Impella® RP with the Automated Impella® Controller
6.7
PRIMARY ENDPOINT RESULTS
The primary endpoint of survival at 30 days or discharge post device removal (whichever is longer), or to
induction of anesthesia for the next longer-term therapy was achieved in 73 % of the study population,
with 83% in cohort A and 58% in cohort B. Patient outcomes are presented in Table 6.5.
Table 6.5 Patient outcome
Event
All Patients
(N=30)
Cohort A
(N=18)
Cohort B
(N=12)
Alive @ 30 days % (N)
73% (22/30)
83.3% (15/18)
58.3% (7/12)
Alive @ Discharge % (N)
70% (21/30)
77.8% (14/18)
58.3% (7/12)
Alive at 30day/DC/next therapy %(N)
73% (22/30)
83.3% (15/18)
58.3% (7/12)
SECONDARY SAFETY ENDPOINT RESULTS
The secondary safety endpoint results are provided in Table 6.6.
Table 6.6 Secondary safety endpoints
Safety Endpoints
All Patients
(N=30)
Cohort A
(N=18)
Cohort B
(N=12)
Death
26.7% (8/30)
16.7% (3/18)
41.7% (5/12)
Major Bleeding
60.0% (18/30)
55.6% (10/18)
66.7% (8/12)
Hemolysis
13.3% (4/30)
16.7% (3/18)
8.3% (1/12)
Pulmonary Embolism
0.0% (0/30)
0.0% (0/18)
0.0% (0/12)
Tricuspid & Pulmonary Valve Dysfunction*
3.3% (1/30)
5.6% (1/18)
0.0% (0/12)
* based on echocardiographic core lab analysis
Major bleeding events, though numerically high (18/30, 60% of patients), were predominantly related to
the surgical procedure with post-cardiotomy surgical bleeding accounting for 83% (15/18: LVAD
implantation n=10, Cohort A; or heart transplant or valve replacement surgery n=5, Cohort B) of major
bleeding events. The post-cardiotomy patients had complex surgical interventions with administration of
blood products. Following these procedures, the chest was often left open and the patients required
repeated wash-outs and surgical exploration to control bleeding prior to chest closure. Post surgical
coagulopathy and need for blood products also contributed to these events. Bleeding events that were
potentially device related were low (3/18 in Cohort B, 1/3 at access site). Overall, the amount of bleeding
during insertion of the device was also low (93% of the patients lost less than 100 mL of blood for the
combined introducer sheath placement and the Impella RP catheter insertion.

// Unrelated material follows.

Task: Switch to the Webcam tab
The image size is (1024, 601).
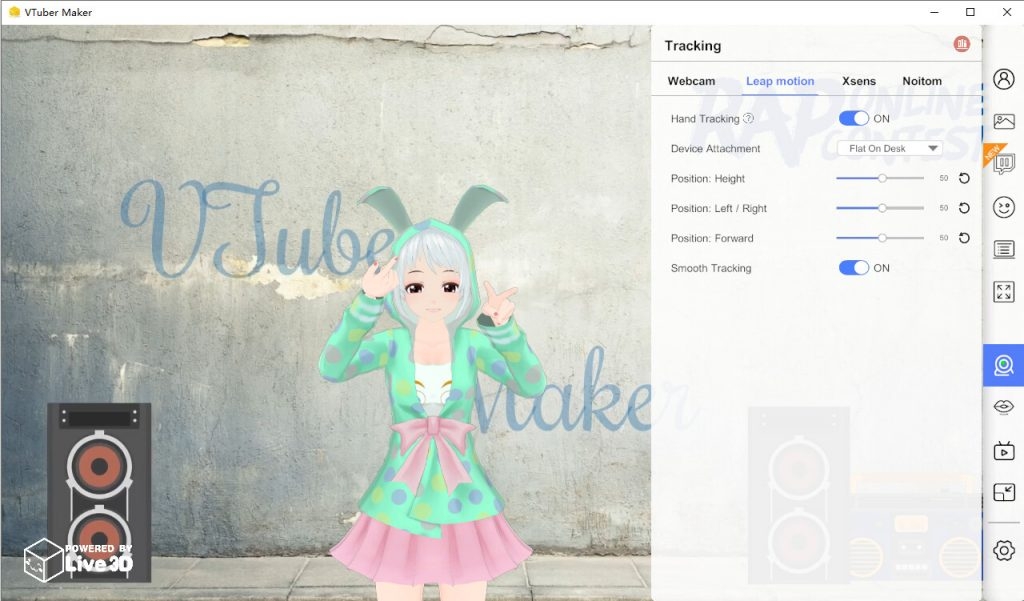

SECONDARY EFFECTIVENESS ENDPOINT RESULTS
CVP and CI improvement post initiation of Impella RP support
The hemodynamics improved in the first 24 hours of support when compared with pre-implant in the
overall patient population as seen in Figure 6.2. The CI improved from 1.82±0.04 to 3.3±0.23 L/min/m
2
.
The CVP decreased from 19.2±0.7 to 12.6±1 mmHg.